Here we review the main behavioural and psychological factors that drive BNPL:

1) Lose aversion

2) Present bias

Loss aversion

Research has found that spending money triggers areas of the brain associated with pain and disgust and that different forms of payment trigger different levels of discomfort. The pain of making a payment depends on the amount to be paid and on the method by which payment is made. Consumers who paid by credit cards rather than cash seem to experience less of a pain and hence were more willing to incur a given expense. As cash represents a physical representation of value, we feel more pain as people literally see themselves losing money.

Credit cards can be considered a prototype to BNPL as they use the same premise, albeit the only difference is paying the total price at a later date. Paying with credit cards provides a smooth transactional process, essentially decoupling the pain of losing their money in exchange for a product as there is no real money counting/giving process. An MIT study looking at purchasing tickets to a basketball game found that card-paying students were willing to pay twice as much as cash-paying students. Payment via credit cards is perceived as parting with a lower monetary value.

In both cases, the pain is linked to loss aversion, which is the tendency to prefer avoiding losses to acquiring equivalent gains. E-commerce companies are particularly adept at this, and constantly create urgency, offer deadlines for discounts and other ways of creating a psychological phenomenon of FOMO.

In brief, we are built to avoid pain by all means, which, in our daily lives, is recurrent phenomenon every time we pay via cash or credit cards. Perception of payment sometime later feels less painful.

Present bias

We humans are built to be focused/biased in present. We value $100 more today then tomorrow, less the day after and even less in future. In other words, present bias represent that fact that people place a greater value on goods/income achieved in the present moment – rather than receiving the same goods/income in the future. It suggests given a choice between a payoff today and a pay off in the future; we will choose to have the pay off now.

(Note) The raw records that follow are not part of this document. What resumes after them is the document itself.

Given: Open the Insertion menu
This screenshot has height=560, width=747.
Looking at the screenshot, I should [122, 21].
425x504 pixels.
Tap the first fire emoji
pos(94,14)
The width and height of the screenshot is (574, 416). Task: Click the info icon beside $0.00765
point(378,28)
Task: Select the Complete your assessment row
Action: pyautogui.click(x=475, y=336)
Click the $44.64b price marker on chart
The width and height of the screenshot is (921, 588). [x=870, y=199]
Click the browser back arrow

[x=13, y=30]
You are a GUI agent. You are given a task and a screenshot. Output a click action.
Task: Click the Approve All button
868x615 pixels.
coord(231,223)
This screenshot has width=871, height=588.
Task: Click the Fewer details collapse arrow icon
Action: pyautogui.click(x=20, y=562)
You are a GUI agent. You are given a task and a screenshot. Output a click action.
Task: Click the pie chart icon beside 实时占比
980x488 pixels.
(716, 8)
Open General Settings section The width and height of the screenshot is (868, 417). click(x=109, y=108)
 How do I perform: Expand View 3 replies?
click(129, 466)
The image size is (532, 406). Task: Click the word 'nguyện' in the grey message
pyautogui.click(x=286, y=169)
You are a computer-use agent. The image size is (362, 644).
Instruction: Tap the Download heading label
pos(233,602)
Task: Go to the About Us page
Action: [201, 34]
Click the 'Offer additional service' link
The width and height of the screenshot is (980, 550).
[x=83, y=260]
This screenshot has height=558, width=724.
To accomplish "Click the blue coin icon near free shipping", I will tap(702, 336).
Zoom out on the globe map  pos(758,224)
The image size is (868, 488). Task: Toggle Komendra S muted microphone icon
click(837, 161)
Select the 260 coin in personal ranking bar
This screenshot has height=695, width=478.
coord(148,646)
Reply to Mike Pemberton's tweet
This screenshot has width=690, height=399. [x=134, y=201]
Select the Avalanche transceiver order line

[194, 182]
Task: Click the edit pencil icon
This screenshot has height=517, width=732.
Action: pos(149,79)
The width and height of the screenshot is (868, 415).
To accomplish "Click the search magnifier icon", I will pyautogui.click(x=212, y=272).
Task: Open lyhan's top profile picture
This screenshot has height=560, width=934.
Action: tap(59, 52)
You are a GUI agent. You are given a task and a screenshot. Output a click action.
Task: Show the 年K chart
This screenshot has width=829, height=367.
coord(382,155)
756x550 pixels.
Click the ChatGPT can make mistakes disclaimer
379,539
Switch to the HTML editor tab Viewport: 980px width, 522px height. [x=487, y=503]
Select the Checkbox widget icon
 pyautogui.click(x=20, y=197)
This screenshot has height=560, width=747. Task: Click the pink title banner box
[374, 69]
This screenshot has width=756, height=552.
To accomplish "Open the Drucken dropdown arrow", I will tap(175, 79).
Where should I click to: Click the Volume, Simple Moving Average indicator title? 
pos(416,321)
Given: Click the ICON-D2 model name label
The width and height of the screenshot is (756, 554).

The timing of payments impacts the perceived value of a product. For example, people that pay for gym memberships monthly are more likely to exercise and renew their memberships compared to those that pay annually. These services provide a balance between pain and the perceived value/connection to the product. The focus shifts towards paying in future via smaller instalments, which are perceived as appealing and more affordable. As a result of tangible cash being abstracted away from us, it is harder to resist our impulse not to shop/consume via BNPL.

The BNPL business model is heavily relying on payment in future in various industries. Flexible options from ‘buy now, stay later‘ hotelier packages supporting Asian tourism, to car manufacturers’ deferred payment plans for boosting car sales, all the way to ‘fly now, pay later‘ air travel are increasingly popular.

You may ask what is the result of these two phenomena combined? Studies show that tourists (and pretty much any anyone) with high loss aversion and high present bias are more likely to overspend.